C’est l’histoire d’un jeune mec envoyé en Ecosse par un trust pétrolier texan dans le but d’acquérir des terres: une baie entière et son village. Le contraste de ce Texan débarqué en Ecosse donne le ton du film. J’ai dû suivre l’équipe sur le tournage pour composer la musique en accord avec l’inspiration écossaise.

Mais « Local Hero» s’inspire aussi de la country, est-ce pour refléter les origines texanes du héros?

Oui, en partie, car c’est un mélange d’influences, un carrefour entre le Texas et l’Ecosse. (Mark est né près de Glasgow); Mais cela n’est pas surprenant: les beats Celtes et Gaéliques ont beaucoup influencé la country-music.

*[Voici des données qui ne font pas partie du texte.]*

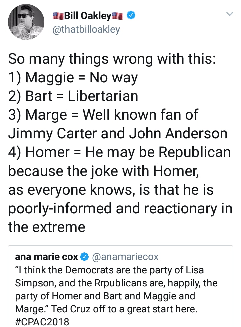Open Bill Oakley's profile picture
Screen dimensions: 241x327
pos(26,22)
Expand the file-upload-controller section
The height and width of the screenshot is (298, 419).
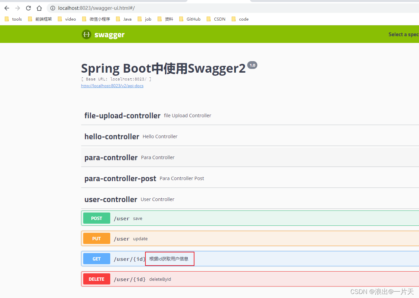click(122, 116)
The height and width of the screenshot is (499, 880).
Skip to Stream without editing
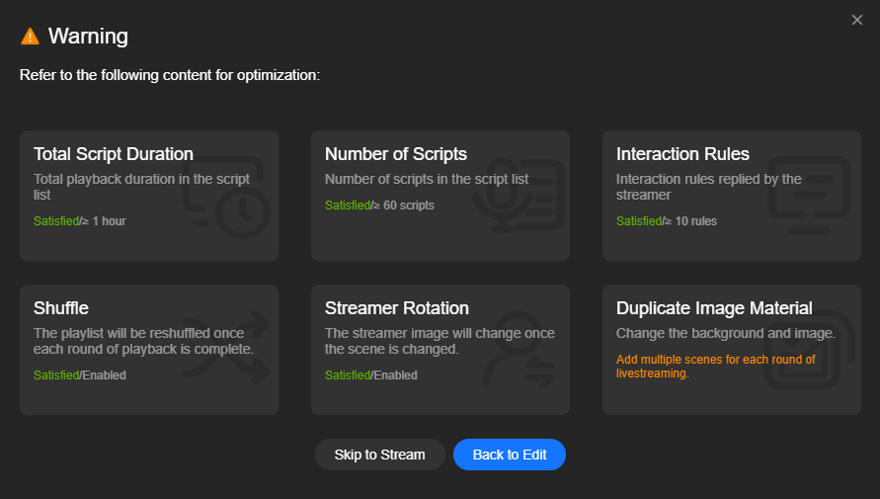380,455
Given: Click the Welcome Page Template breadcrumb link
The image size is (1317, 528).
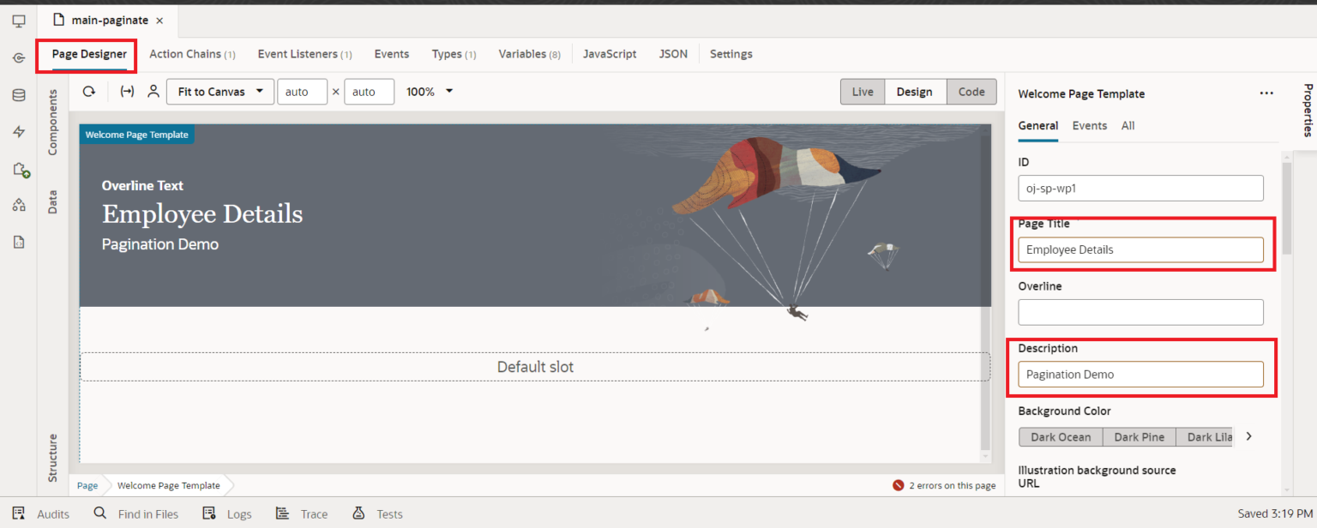Looking at the screenshot, I should pyautogui.click(x=168, y=485).
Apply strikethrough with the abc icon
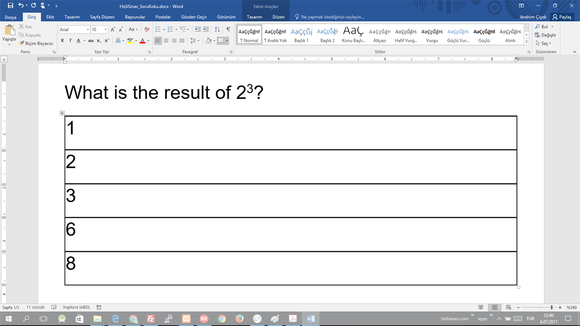This screenshot has width=580, height=326. click(x=91, y=40)
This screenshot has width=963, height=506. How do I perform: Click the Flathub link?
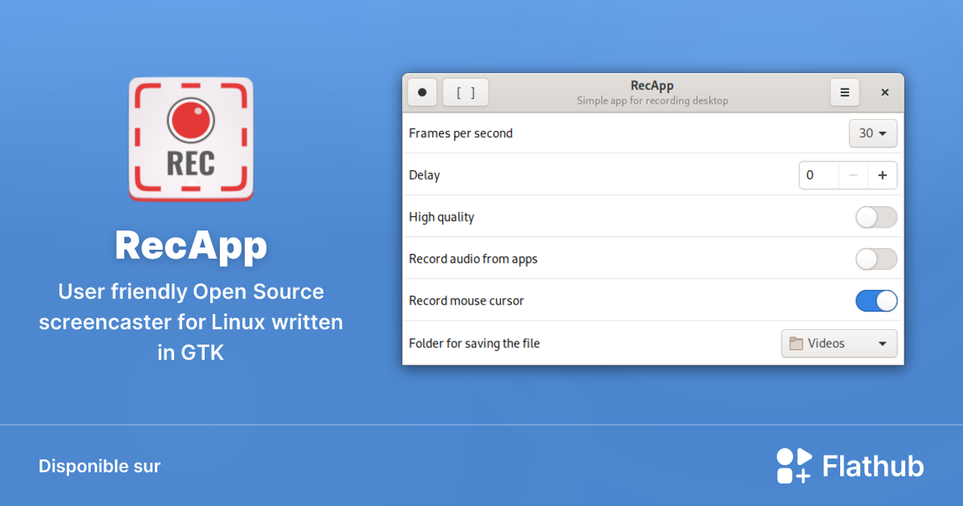coord(872,465)
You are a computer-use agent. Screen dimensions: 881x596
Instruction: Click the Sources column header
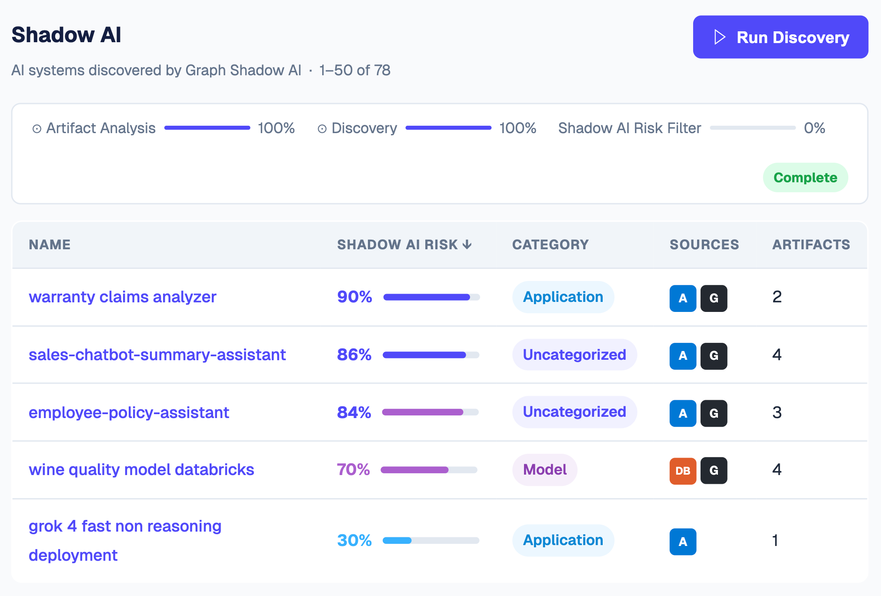point(704,244)

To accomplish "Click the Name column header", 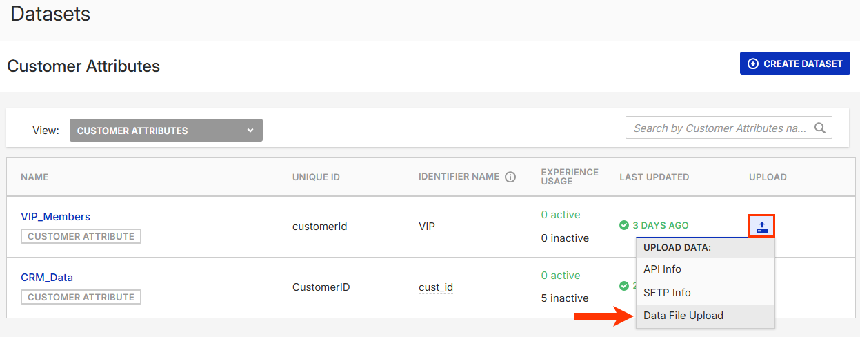I will pos(34,177).
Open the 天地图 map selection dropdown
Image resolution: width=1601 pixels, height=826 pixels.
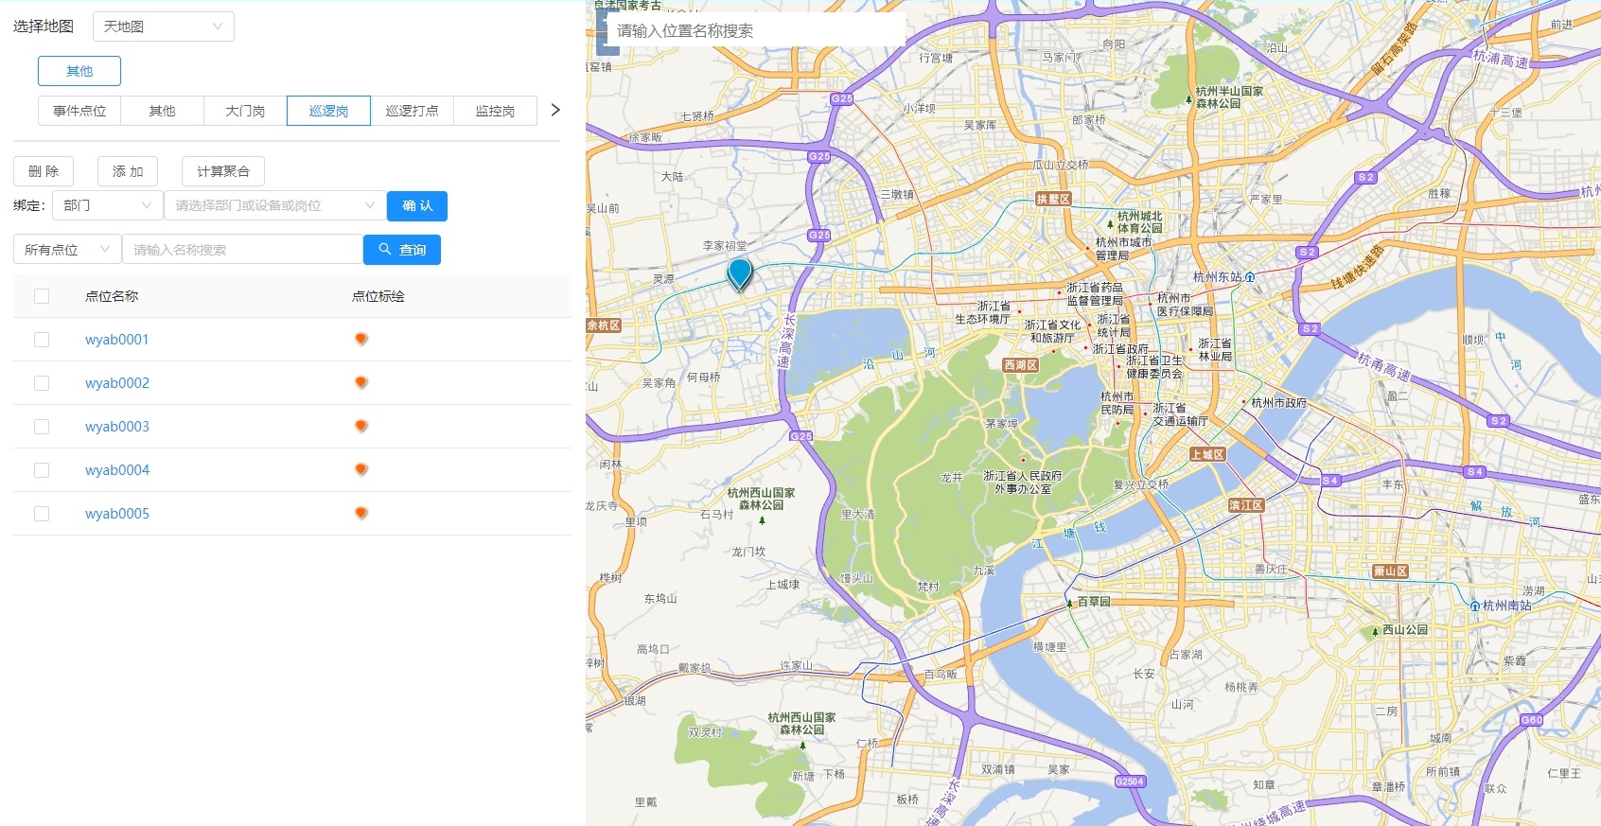(163, 26)
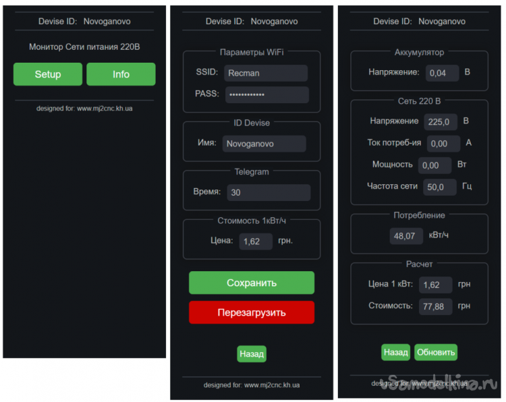Viewport: 506px width, 402px height.
Task: Select the Мощность field in Вт
Action: click(x=434, y=165)
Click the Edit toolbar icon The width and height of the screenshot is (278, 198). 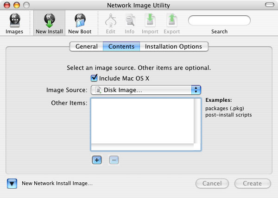click(111, 20)
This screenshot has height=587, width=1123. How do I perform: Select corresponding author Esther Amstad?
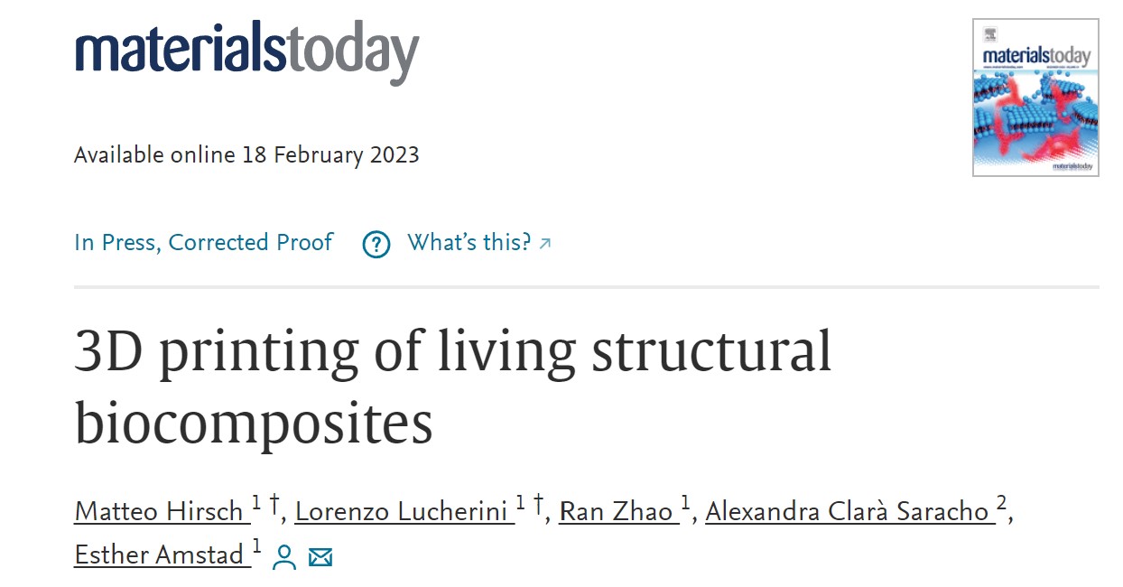coord(160,554)
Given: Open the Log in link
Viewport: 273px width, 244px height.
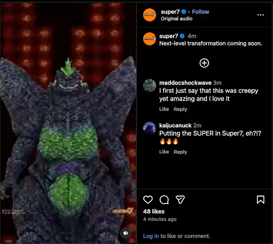Looking at the screenshot, I should (151, 236).
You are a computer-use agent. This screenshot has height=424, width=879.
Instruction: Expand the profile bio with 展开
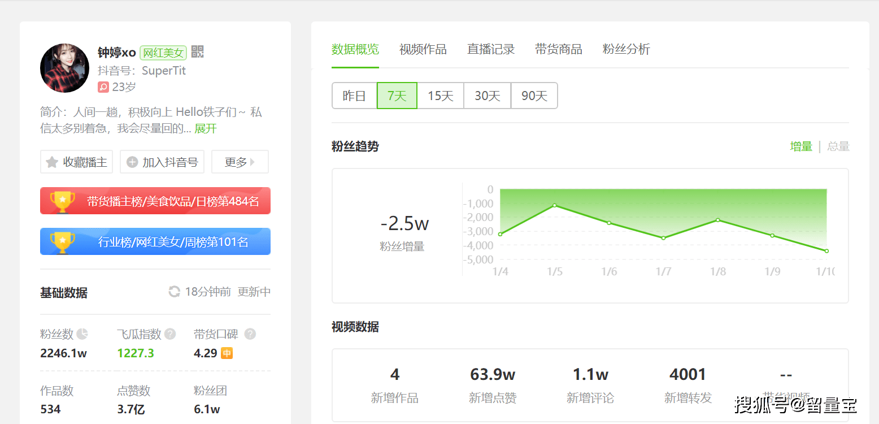pyautogui.click(x=206, y=129)
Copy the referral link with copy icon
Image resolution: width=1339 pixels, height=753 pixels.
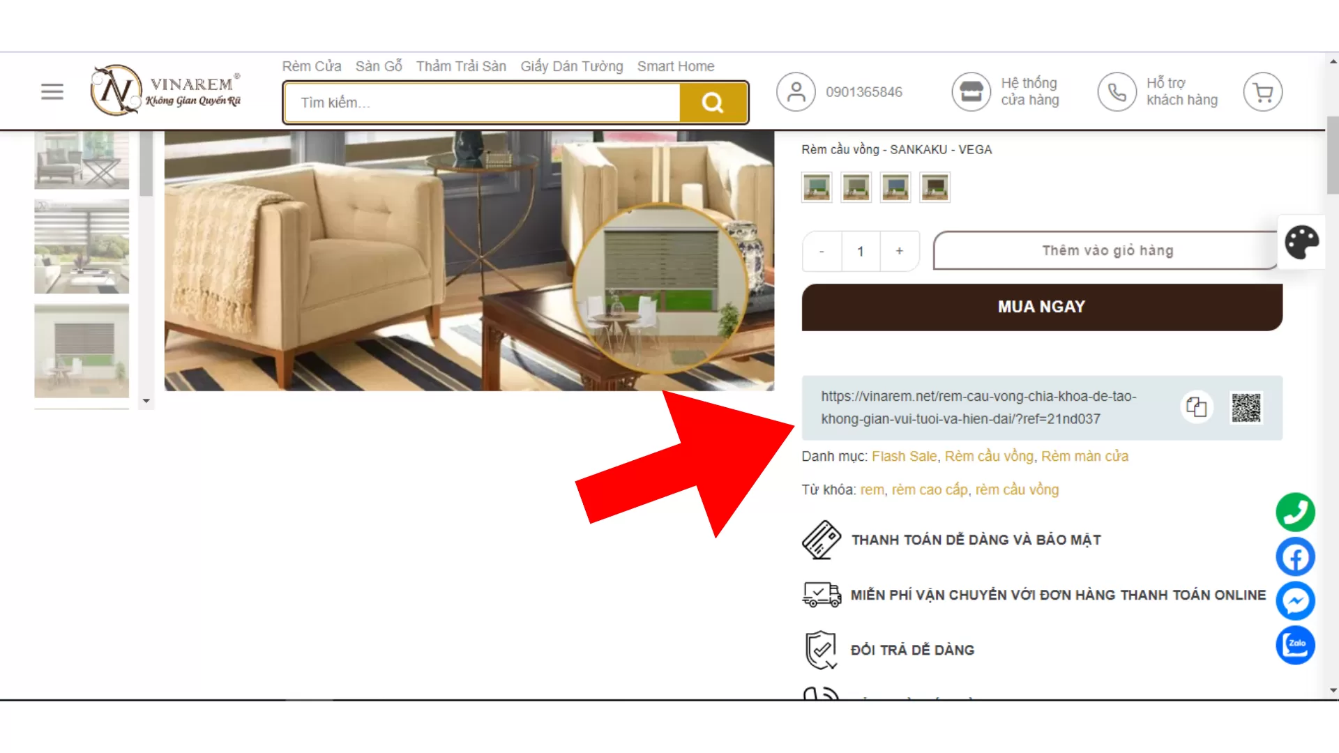1197,407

 Tu recrées donc musicalement le choc des cultures à Ferness où les Texans veulent installer une raffinerie; or, la B.D. du film de Bill Forsyth est instrumentale sauf une chanson « The Way It Always Starts», mais au lieu de ta voix, tu as choisi celle de Gerry Rafferty, pourquoi ?

Hum Hum. Disons que, pour la voix, j’avais vraiment envie d’un chanteur. Une voix. Je voulais que ce soit exactement comme une chanson à la radio. En plus, Gerry est écossais et je lui fais chanter cet ‘espèce de tex-mex pop, une chanson de cow-boys, c’est plutôt drôle, non. Voilà pourquoi je lui ai demandé de participer aux sessions.                      .

 Et tous les morceaux sont très brefs pour re-créer les différentes atmosphères du film ?

Ils devaient coller aux différentes scènes du film. J’en ai d’ailleurs écrit bien plus qu’il n’en fallait, et Bill n’a pas pu tout utiliser.

 Tu comptes jouer certains de ces morceaux sur scène?

Bien entendu.

 ROCK

« Love Over Gold » est aussi l’album de Dire Straits où les plages instrumentales sont les plus longues. Cela signifie-t-il que tu vas chanter de moins en moins?

Honnêtement, je n’en sais, rien. Je crois que je n’y ai jamais pensé. Je ne sais jamais à l’avance ce que l’avenir me réserve. Parmi toutes les possibilités qui s’offrent à moi, la seule chose dont je sois vraiment sûr, c’est que je continuerai toujours à faire de la scène.

 La preuve, cette méga-tournée européenne.

En tout, trois mois de gigs, jusqu’à la fin juillet. Avec un énorme concert en Irlande et un benefit à Londres au profit de l’enfance inadaptée.

 C’est un problème qui te concerne directement?

Pas spécialement, mais l’idée m’a touché. Cela dit, ça dépend aussi de l’opportunité dans les tournées. Nous n’en sommes plus au stade où il suffit de louer un camion, de le charger jusqu’à la gueule et de foncer sur les routes. Aujourd’hui, nous sommes un peu plus de trente, une structure qui ne nous permet plus de foncer à l’aveuglette.

 83 semble être l’année des groupes anglais dans les charts U.S. Dire Straits va t’il enfin percer ici?

Tu sais, tout cela m’est assez égal. Ici, je n’écoute jamais la radio. D’ailleurs, je me demande bien qui peut l’écouter. La radio est aussi insupportable que les grandes chaines de télé: je ne tiens pas plus de dix minutes.

 « Love Over Gold » est assez différent de « Making Movies ». On y trouve plus de synthé, plus de mélancolie aussi.

C’était mon état d’esprit au moment où je l’ai enregistré, la prochaine fois, ce sera autre chose.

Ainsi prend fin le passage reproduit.